The public is now also invested in Energy Transfer Operating, the company behind the 1,172-mile Dakota Access Pipeline that faced Indigenous-led resistance at the Standing Rock Sioux reservation. The Fed has purchased $28.5 million in corporate bonds from Energy Transfer to date. The brutal, violent crackdowns at Standing Rock included both surveillance and a counterintelligence campaign led by Energy Transfer’s hired security team, TigerSwan. Energy Transfer is also behind the 167-mile Bayou Bridge Pipeline in Louisiana that crosses through Black and Indigenous communities, raising serious health and safety concerns. In 2018, Energy Transfer’s security team sank two boats carrying 15 Water Protectors and members of the press at a Bayou Bridge Pipeline construction site. Energy Transfer has also been embroiled in controversy as it has tried to build the Revolution Pipeline in Pennsylvania. The pipeline has been out of service since 2018, when it ruptured and exploded, and has faced 596 new environmental violations since January.
The Fed and the public also own $24 million worth of bonds in the utility giant Southern Company and its subsidiaries, including Georgia Power and Southern Power. In 2016, the NAACP gave Southern Company an “F” corporate environmental justice performance rating due to its high emission of pollutants like sulfur dioxide and nitrogen oxides that cause health issues, noting that there are many low-income people and people of color living within three miles of its coal plants. The Southern Company-owned utility Georgia Power plans to begin shutting off the electricity of people in default on their utility bills. Advocates warn those most at risk of losing power are Black, Latinx and Native American. Georgia Power also owns Plant Bowen, soon to be the biggest coal plant in the U.S. Another Southern Company subsidiary, Virginia Natural Gas, is facing resistance from communities of color for its proposal to build a new natural gas pipeline.

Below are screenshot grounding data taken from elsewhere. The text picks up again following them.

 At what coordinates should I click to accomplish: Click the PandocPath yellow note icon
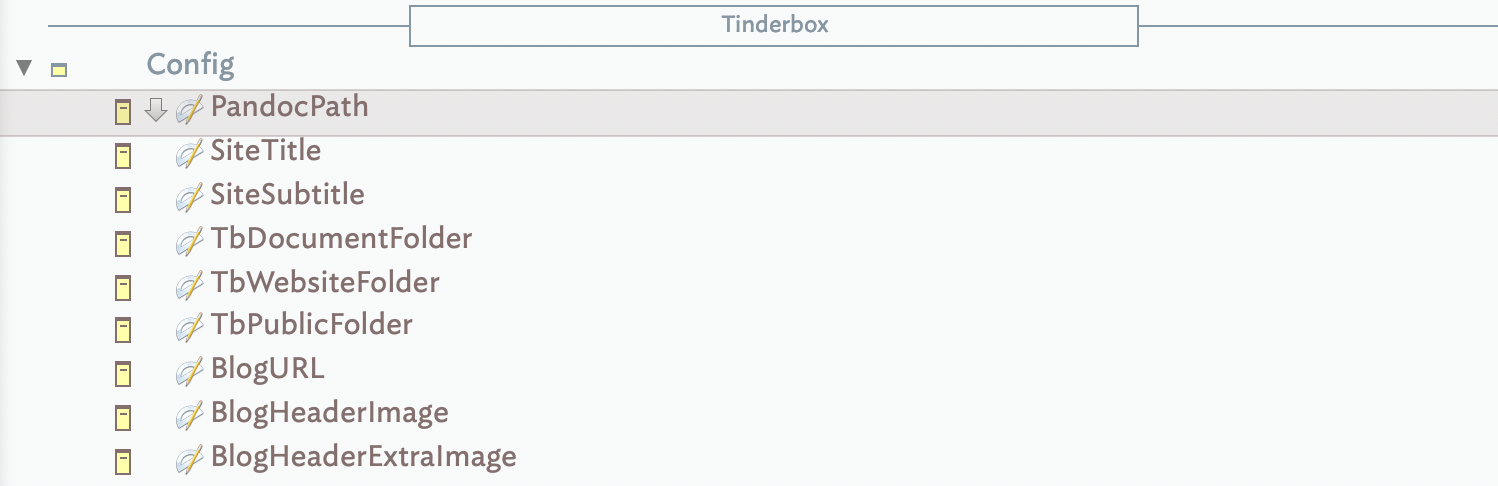(x=123, y=111)
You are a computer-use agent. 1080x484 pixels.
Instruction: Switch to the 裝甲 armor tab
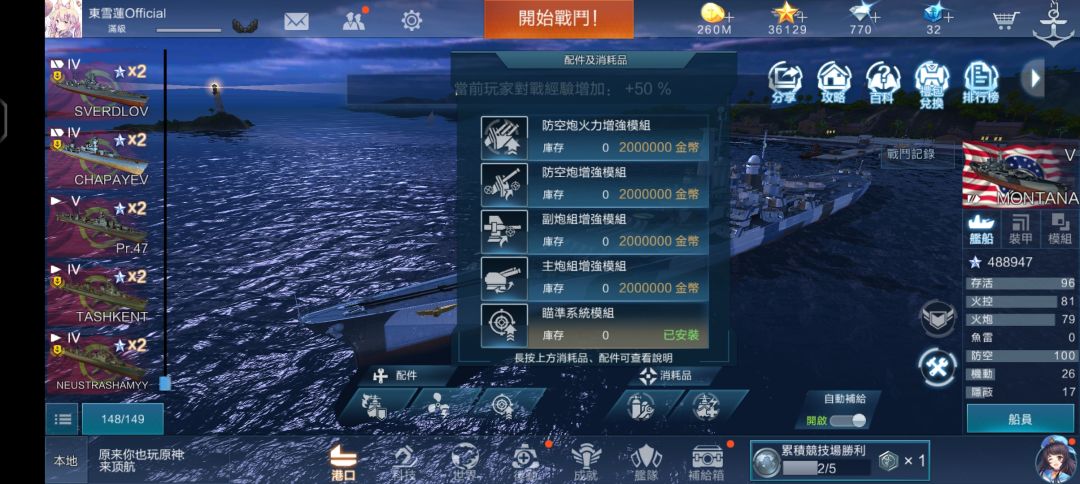click(x=1020, y=230)
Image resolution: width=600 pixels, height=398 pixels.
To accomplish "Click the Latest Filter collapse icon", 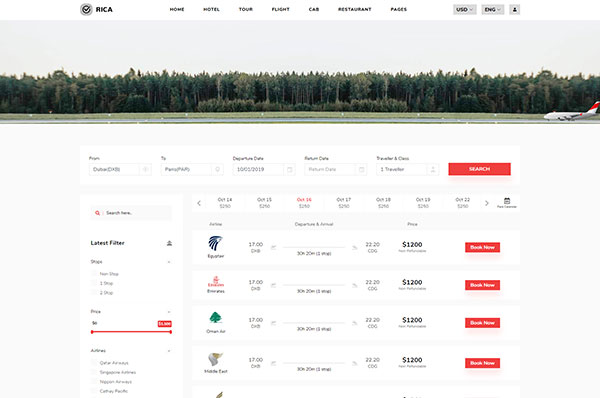I will [x=169, y=243].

The proposal includes a compressor station that would impact a neighborhood with high populations of low-income communities and communities of color, according to Stop the Abuse of Virginian Energy, a coalition formed to oppose the pipeline. And in 2018, Southern Company subsidiary Alabama Power was found to have polluted the groundwater with arsenic, lithium and selenium at a plant in majority-Black Greene County, Alabama.
Donald Trump has long been trying to turn back time and prop up the dying fossil fuel industry. First it was campaigning on coal in 2016. Then it was his pledge to “never let the great U.S. Oil & Gas Industry down” in 2020. Energy Secretary Dan Brouillette told Bloomberg TV that the Fed also worked with the Energy and Treasury Departments to change the rules of one of its lending programs to address the concerns of the fossil fuel lobby. And now, the Fed has made the public unwitting investors in fossil fuel debt.
One of the Fed’s key stated missions is “promoting financial stability.” Climate catastrophe presents both physical and transition risks to the financial system overall, as documented by Graham Steele and Gregg Gelzinis. Now that a decade of bad bets and heavy indebtedness have combined with low oil prices to decimate profits in the fossil fuel industry, there’s a real risk that the Fed’s investments in these firms will cost the public in the future. The Fed should ensure that it is taking these climate-related financial risks into account. In addition, the president of the Federal Reserve Bank of Atlanta, Raphael Bostic, wrote that the Fed “can play an important role in helping to reduce racial inequities and bring about a more inclusive economy.” The Fed’s purchase of fossil fuel debt of companies exacerbating environmental racism moves in the opposite direction of both these roles. The Fed should not be using public money to help prop up a dying industry that endangers our health and safety. The Fed should stop leveraging public funds to buy risky fossil fuel debt.